Most of us are all familiar with the typical DUI detection techniques—checkpoints and saturation patrols. After all, we hear about them on the news all the time. But what about the DUI stakeout? How about when a police officer parks right next to, or in the parking lot of, a bar? Is that actually a DUI detection tactic? And is it even legal? It certainly seems to be inherently unfair somehow. But in fact it is a legitimate, legal tactic for finding drunk drivers. And, as a former police officer, I must admit I used it many times.
How the DUI Stakeout Works
When I used the DUI stakeout it went something like this: I would park my car near, and in plain view of, a bar. I hoped that drivers going into the bar would see my fully-marked police car and NOT become impaired. I would also watch, and listen to, the drivers coming out of the club. I looked for any irregularity in balance or coordination and listened for any inappropriately loud or slurring of speech. Any sign of possible impairment was enough for me to follow that driver as they pulled away.
Then, I looked for any plausible legal reason for me to stop them.
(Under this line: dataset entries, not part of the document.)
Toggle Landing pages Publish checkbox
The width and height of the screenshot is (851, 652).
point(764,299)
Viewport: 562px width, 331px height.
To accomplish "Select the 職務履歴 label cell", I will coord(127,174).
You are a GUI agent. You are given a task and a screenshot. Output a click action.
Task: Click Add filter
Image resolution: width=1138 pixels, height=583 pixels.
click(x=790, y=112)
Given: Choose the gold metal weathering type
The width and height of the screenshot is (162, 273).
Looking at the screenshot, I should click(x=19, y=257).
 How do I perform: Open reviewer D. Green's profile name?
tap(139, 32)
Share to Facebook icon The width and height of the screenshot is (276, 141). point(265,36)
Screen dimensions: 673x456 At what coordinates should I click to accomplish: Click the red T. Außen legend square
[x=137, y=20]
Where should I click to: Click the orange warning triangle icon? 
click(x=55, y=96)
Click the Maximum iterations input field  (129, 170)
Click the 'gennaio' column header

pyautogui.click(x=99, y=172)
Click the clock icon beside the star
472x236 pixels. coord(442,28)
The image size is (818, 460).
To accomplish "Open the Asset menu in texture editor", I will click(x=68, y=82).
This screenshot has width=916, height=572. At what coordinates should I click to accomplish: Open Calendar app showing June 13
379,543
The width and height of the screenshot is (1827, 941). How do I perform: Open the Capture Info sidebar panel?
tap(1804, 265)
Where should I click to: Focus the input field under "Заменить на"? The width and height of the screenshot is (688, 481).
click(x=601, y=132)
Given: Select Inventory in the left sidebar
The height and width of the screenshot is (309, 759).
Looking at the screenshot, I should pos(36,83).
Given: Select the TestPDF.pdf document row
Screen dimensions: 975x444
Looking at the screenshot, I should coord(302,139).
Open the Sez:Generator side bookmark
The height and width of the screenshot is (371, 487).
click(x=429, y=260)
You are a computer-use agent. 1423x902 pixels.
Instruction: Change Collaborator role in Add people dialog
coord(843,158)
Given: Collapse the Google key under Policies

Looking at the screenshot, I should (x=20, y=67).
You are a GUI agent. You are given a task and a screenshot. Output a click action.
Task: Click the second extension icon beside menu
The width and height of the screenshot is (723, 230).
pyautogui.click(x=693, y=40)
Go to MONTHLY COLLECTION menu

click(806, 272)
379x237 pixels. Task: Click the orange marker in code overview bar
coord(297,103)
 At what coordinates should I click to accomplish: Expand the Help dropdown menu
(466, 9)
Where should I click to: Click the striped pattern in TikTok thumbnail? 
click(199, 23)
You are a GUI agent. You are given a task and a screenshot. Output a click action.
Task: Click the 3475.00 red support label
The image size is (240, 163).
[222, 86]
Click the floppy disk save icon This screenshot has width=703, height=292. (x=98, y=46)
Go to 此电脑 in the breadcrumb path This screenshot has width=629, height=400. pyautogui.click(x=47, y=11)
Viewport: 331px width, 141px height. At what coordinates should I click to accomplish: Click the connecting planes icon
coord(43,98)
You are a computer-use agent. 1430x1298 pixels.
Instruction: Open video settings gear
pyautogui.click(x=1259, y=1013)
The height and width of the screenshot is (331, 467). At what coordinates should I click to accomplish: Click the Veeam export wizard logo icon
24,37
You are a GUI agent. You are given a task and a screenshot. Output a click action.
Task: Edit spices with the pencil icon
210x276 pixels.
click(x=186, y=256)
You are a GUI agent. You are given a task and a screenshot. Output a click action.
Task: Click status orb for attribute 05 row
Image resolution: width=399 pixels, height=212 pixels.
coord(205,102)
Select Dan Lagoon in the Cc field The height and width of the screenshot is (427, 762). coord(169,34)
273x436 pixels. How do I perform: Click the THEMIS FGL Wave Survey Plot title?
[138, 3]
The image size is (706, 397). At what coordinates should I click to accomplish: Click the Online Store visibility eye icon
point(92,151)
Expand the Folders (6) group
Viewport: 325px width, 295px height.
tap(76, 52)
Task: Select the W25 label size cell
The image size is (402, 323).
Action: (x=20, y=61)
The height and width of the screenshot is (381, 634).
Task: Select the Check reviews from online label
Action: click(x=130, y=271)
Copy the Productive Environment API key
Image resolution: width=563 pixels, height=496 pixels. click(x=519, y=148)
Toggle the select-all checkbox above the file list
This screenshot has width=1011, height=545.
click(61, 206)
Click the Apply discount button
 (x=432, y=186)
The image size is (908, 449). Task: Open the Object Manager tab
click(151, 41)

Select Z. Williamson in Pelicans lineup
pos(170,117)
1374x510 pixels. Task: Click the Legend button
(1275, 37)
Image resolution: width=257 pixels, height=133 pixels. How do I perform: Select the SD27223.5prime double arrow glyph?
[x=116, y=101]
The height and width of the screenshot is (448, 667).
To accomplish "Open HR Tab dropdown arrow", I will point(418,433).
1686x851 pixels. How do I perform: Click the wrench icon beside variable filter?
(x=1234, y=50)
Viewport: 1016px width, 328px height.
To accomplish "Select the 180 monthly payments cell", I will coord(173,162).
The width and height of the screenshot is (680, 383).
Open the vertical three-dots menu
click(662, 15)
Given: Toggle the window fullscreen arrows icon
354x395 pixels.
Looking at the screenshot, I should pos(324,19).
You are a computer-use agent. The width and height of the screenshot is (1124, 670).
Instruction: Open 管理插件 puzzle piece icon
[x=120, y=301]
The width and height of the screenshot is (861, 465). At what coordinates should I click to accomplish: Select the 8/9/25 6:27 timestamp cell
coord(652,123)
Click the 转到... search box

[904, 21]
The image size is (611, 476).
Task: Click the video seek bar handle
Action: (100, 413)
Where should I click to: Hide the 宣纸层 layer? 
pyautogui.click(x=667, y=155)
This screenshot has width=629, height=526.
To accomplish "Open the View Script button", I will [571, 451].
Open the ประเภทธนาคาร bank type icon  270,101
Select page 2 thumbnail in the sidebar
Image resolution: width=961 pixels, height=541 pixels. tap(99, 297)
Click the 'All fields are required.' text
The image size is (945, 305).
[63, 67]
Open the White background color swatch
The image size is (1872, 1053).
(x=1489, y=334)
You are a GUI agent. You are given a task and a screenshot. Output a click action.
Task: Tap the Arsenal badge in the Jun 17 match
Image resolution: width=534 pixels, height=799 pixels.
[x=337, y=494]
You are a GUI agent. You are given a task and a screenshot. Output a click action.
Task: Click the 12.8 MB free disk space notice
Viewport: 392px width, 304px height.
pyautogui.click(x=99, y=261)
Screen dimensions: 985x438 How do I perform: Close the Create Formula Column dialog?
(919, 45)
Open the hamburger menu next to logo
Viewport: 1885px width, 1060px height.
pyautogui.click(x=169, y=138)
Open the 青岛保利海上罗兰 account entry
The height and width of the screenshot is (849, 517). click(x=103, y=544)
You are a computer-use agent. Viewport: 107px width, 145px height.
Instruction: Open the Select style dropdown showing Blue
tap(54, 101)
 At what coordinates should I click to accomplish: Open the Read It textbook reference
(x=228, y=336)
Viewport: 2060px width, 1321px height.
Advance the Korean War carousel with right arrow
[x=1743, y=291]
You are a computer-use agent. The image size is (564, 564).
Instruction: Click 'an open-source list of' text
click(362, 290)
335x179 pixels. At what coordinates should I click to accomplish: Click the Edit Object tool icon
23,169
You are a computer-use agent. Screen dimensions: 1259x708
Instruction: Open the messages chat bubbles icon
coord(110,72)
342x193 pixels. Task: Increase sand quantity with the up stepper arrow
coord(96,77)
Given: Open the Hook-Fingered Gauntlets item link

Perhaps the license plate lamp was out (my personal favorite), or maybe a busted taillight or expired tags. Once I stopped them, I would look for any evidence of alcohol use by the driver. An odor of alcohol from the driver was enough. Bloodshot eyes, slurred speech or fumbling with their wallet would also do. Then, it was on to field sobriety tests and often, a DUI arrest.
Legality of the DUI Stakeout
The DUI stakeout is frequently used by DUI detection officers throughout Orange County. The DUI stakeout is responsible for many DUI arrests and has been very controversial. But the legitimacy of the DUI stakeout was affirmed years ago by the United States Supreme Court. You see, this type of stop is called a “pretext stop”. The legal reason for the stop, (e.g. broken taillight), is just a pretext for what the officer really wants—to find evidence of another crime. In Whren v. United States (1996) 517 U.S. 806, the Supreme Court held that as long as there is a legal basis to support any stop, the officer’s true reason for making it doesn’t matter. Thus, the legality of the DUI stakeout, which relies on a pretext stop, was validated.
Your Rights During a Pretext Stop
Although an officer can stop you for any legal reason, they can only detain you for as long as it takes to address the legal reason. Unless the driver consents to a longer detention. For example, a driver stopped for a burned-out license plate lamp can only be held long enough to get a fix-it ticket. But if that driver agrees to do field sobriety tests or answer questions about what they drank or ate, then they have consented to a longer detention. You see, field sobriety tests and answering questions are completely voluntary. If, however, a driver politely declines to answer any questions or take any tests, the detention must end there. The cop must either let the driver go or make an arrest with very little evidence. This lack of evidence may make all the difference to the driver’s DUI lawyer in court.